Chinese E-Cigarettes reportedly spreading malware via USB
We know that perhaps E-Cigarettes are a better and healthier choice for smokers than normal ones, but a new report suggests that it may not be so healthy for your computer. E-cigs from China were apparently found be to manufactured to spread malicious software through their USB connection to PCs.
The Guardian draws on a recent report posted on social news site Reddit which cited that at least one E-Cigarette “vaper” at a “large corporation” has found himself the victim in trusting his e-cigarette manufacturer with his computer USB ports.
“One particular executive had a malware infection on his computer from which the source could not be determined. The executive’s system was patched up to date, had antivirus and anti-malware protection,” Reddit user Jrockilla writes. “Web logs were scoured and all attempts made to identify the source of the infection but to no avail.
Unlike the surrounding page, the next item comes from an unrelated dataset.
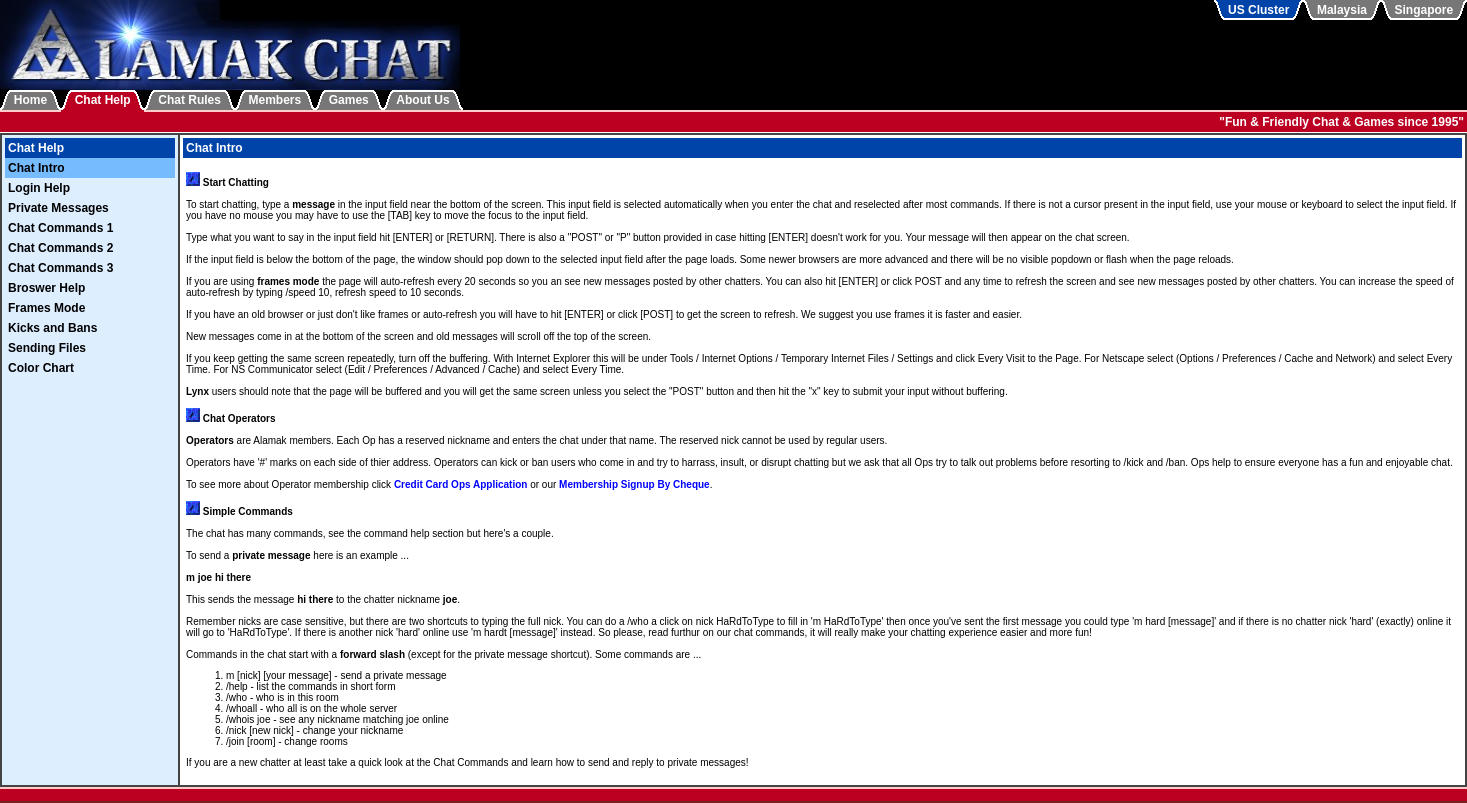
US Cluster (1258, 10)
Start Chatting (236, 182)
Finally after all traditional means of infection were covered, IT started looking into other possibilities.”
Further investigation revealed that the malware had stemmed from a $5 (£3.20) E-Cigarette bought from eBay. “The made in China e-cigarette had malware hardcoded into the charger, and when plugged into a computer’s USB port the malware phoned home and infected the system.”
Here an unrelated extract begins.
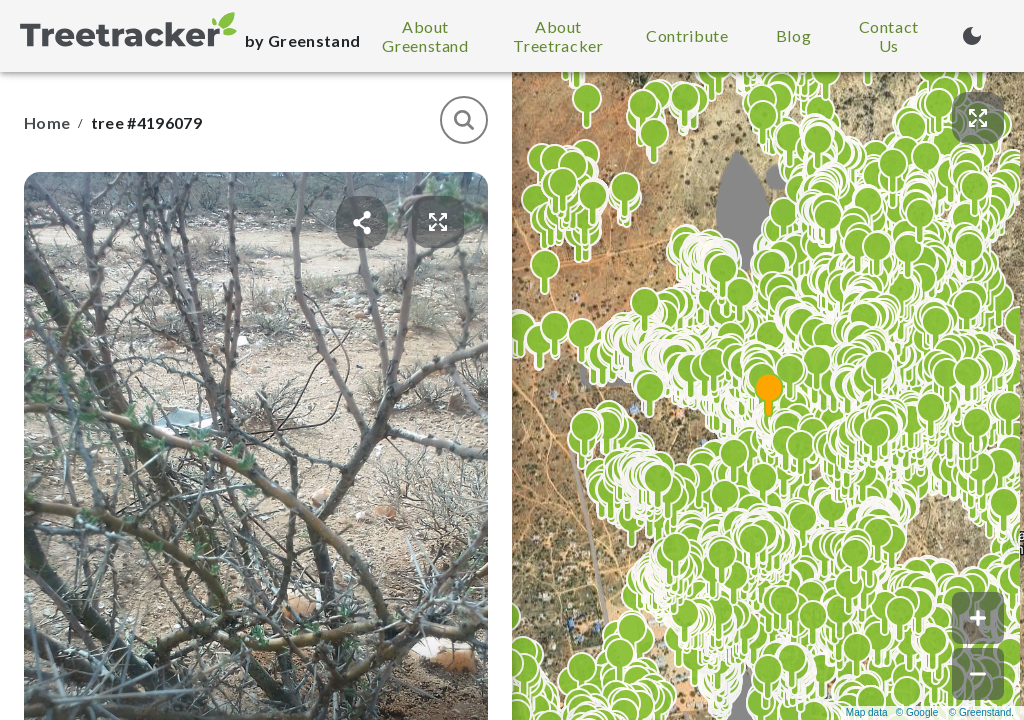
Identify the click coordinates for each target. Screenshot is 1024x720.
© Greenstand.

With E-Cigarettes being just the latest vector to serve the spread of malware, the incident raises more concerns over a recent proof-of-concept attacked called “BadUSB”, which exploits widely spread USB controller chips which have no protection from reprogramming at the hardware level.
Rik Ferguson, a security consultant for Trend Micro told The Guardian that “a very strong case can be made for enterprises disabling USB ports, or at least using device management to allow only authorised devices.” He added that “For consumers it’s a case of running up-to-date anti-malware for the production line stuff and only using trusted devices to counter the threat.”